El cheesecake congelado es un excelente postre para compartir. Prepararlo te tomará 15 minutos, aunque deberás esperar un par de horas a que el congelador haga su magia. Vas a disfrutar el proceso y el resultado. Aquí el paso a paso.
Ingredientes 250 g de galletas de vainilla o galletas dulces 130 g de mantequilla 135 g de queso crema 100 g de leche condensada 14 g de grenetina en polvo 40 g de azúcar glas
Manos a la obra
Funde la mantequilla.
Tritura las galletas y mezcla bien con la mantequilla hasta obtener una masa manejable.

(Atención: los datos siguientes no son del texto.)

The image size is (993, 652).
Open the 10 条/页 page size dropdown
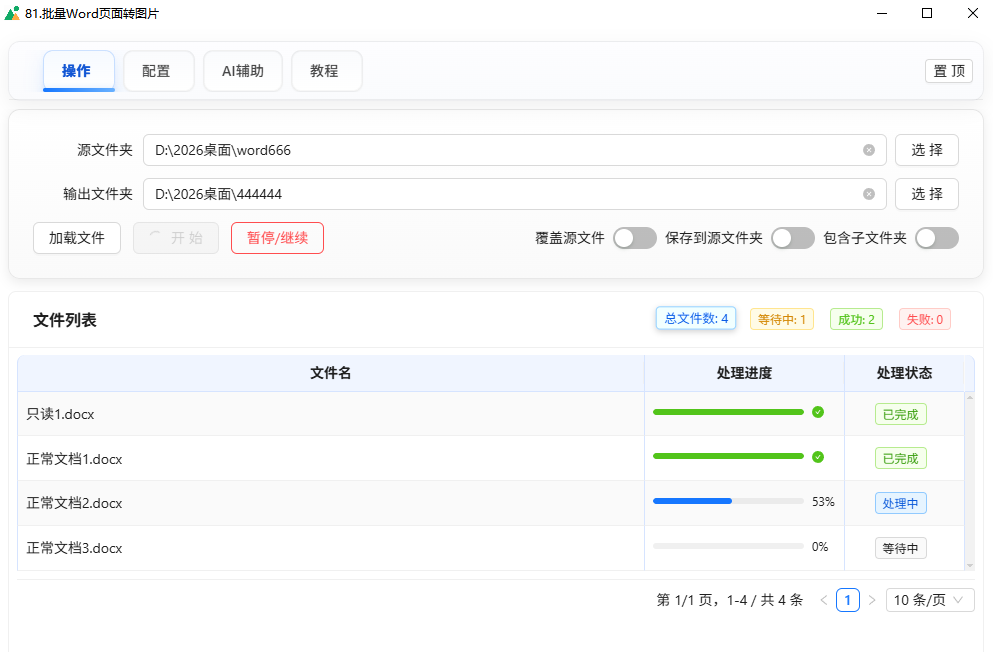930,600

En un molde cubre la base con la mezcla de la galleta y la mantequilla. Déjala enfriar mientras preparas el relleno.
Mezcla la gelatina en polvo con el azúcar glas. Añade 80 g de leche condensada y revuelve hasta disolver.
Calienta los 20 g de leche condensada restante con el queso crema. Cuando comience hervir, retira del fuego y agrega la mezcla con la grenetina.
Rellena el molde con la mezcla y deja enfriar.
Coloca el preparado en el congelador durante dos horas.
Saca el postre del congelador. Decora con fruta, mermelada o lo que más te guste.